## [Stated goal 1]
Print the part of the border wall passage below that begins at the words "The world is" and stops after the words "series of problems.".
## [Stated goal 2]
In the border wall passage below, what share of all unauthorized immigrants in the United States do Mexicans make up, according to Pew Research?

There are other hurdles as well. Not all land around the border is federal property. Private land owned by ranchers and farmers would need to be purchased. In Texas, in places where fencing went up already, ranchers and farmers were upset that fencing would cut off access to the Rio Grande, the only regional source of fresh water. Local business groups were also opposed to the fencing because it slowed cross-border traffic that helped the local economy.

There are also issues with Native American tribal rights. Acquiring the land and using eminent domain could involve significant additional cost and possible legal challenge.

Trump’s assurances that such a project would be “easy” are about as persuasive as his idea that he is going to make Mexico pay for the wall. When asked, Mexican President Enrique Pena Nieto absolutely denied Mexico would pay. Eduardo Sanchez, the spokesperson for the Mexican president said this about Trump’s assertion:

“It reflects an enormous ignorance for what Mexico represents and also the irresponsibility of the candidate who’s saying it.”

The idea that Mexico would be made to pay for the wall is simply macho bluster. It is campaign braggadocio. There is no credible reason to believe that Mexico could be made to pay for a wall built to benefit the United States. Bullying about the wall is a strange way to treat a country that has been our strong ally. While political allies can certainly have disagreements, the wall is tactless, is diplomatically offensive and it actually would harm local economies that depend on border crossing.

The wall idea rests on racist stereotypes about an ongoing invasion of undocumented Mexicans crossing into the United States. While certainly we live in an era of mass global migration with desperate people dying to escape dire war zones, the stereotype about Mexicans is false.

As of 2014, there are 11.3 million unauthorized immigrants in the United States. That population has essentially remained stable for five years. According to Pew Research, Mexicans make up about half of all unauthorized immigrants (49%) and their numbers have actually declined over the last few years.

That reality is at odds with the fearmongering propaganda we have seen from the more extreme Republican candidates. Truth is the first casualty. In his TV ads Trump was actually using pictures of people in Morocco scaling a fence. The ad was designed to create the impression that it was our Southern border. The appeal of such ads go directly to our emotions. Vague plausibility speaks to our unconscious fears.

The world is a scary place. In an unthought-out way, the wall speaks to our fears about terrorism and drug trafficking. It also addresses economic insecurities. Those problems are real but the wall is a non-solution. By the same logic, why would we not need a wall on our Canadien border? The wall idea is a fundamentally irrational response to a complicated series of problems.

The wall idea also reflects an utter lack of understanding of the history of immigration on our southern border. In her book, Undocumented, Aviva Chomsky explains how for much of U.S. history the border between Mexico and the U.S. was virtually unpoliced and migration flowed freely. U.S. business interests, especially agribusiness, relied on cheap, migrant Mexican labor to pick crops. Agribusiness still relies on these seasonal workers.

## [Dataset records]
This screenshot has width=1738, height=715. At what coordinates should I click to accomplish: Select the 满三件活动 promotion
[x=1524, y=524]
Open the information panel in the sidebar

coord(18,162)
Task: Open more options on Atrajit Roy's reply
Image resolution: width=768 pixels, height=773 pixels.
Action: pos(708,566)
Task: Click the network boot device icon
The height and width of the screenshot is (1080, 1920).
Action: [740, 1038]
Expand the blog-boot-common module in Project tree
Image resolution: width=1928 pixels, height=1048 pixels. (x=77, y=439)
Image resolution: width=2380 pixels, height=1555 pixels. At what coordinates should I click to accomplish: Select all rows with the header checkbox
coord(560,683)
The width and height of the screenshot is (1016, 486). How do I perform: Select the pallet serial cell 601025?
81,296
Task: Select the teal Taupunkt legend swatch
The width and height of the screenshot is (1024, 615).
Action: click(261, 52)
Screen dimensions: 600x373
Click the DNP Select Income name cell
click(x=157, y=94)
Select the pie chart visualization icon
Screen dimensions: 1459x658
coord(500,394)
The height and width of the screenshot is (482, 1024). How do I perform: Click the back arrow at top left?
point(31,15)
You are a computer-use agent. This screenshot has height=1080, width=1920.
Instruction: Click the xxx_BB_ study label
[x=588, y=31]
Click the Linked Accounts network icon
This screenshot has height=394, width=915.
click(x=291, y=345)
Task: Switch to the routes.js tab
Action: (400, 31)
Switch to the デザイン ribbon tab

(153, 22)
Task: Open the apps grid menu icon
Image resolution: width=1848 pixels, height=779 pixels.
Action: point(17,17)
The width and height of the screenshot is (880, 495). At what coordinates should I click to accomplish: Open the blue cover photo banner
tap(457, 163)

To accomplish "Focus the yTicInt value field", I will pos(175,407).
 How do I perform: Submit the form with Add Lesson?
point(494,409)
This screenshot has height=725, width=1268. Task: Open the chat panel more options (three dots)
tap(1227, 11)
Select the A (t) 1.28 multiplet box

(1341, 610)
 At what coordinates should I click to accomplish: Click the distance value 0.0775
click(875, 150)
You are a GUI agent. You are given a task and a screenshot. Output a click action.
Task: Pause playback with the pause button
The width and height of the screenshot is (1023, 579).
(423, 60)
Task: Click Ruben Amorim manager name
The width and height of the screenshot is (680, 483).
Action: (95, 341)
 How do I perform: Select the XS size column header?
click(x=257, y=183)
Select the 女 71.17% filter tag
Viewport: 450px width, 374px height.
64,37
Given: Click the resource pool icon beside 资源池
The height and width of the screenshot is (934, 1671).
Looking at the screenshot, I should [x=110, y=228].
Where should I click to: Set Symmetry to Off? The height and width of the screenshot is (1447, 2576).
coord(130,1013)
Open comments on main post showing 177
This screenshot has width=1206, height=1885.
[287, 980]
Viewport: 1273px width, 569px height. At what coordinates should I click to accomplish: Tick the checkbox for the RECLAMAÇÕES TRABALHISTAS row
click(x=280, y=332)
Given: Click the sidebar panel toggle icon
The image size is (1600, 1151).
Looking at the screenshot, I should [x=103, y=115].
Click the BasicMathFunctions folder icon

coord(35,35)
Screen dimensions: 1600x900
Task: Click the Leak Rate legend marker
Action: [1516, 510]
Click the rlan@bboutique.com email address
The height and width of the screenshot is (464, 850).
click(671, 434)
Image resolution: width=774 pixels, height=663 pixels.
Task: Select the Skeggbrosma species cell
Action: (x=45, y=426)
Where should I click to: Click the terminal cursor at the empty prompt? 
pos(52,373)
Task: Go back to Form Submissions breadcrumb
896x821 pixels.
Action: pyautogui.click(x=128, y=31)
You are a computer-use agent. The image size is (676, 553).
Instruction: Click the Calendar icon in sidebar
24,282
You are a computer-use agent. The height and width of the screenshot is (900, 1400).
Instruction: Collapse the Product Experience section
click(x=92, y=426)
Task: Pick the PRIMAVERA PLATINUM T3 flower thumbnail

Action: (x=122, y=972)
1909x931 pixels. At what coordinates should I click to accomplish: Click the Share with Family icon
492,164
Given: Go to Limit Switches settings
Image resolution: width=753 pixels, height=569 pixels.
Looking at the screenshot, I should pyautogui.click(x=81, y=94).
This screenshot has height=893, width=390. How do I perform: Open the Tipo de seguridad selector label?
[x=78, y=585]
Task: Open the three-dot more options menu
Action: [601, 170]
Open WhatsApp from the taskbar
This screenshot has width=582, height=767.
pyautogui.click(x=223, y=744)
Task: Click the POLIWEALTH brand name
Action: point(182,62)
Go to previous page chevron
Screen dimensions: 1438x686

## [Right answer 1]
The world is a scary place. In an unthought-out way, the wall speaks to our fears about terrorism and drug trafficking. It also addresses economic insecurities. Those problems are real but the wall is a non-solution. By the same logic, why would we not need a wall on our Canadien border? The wall idea is a fundamentally irrational response to a complicated series of problems.

## [Right answer 2]
About half (49%).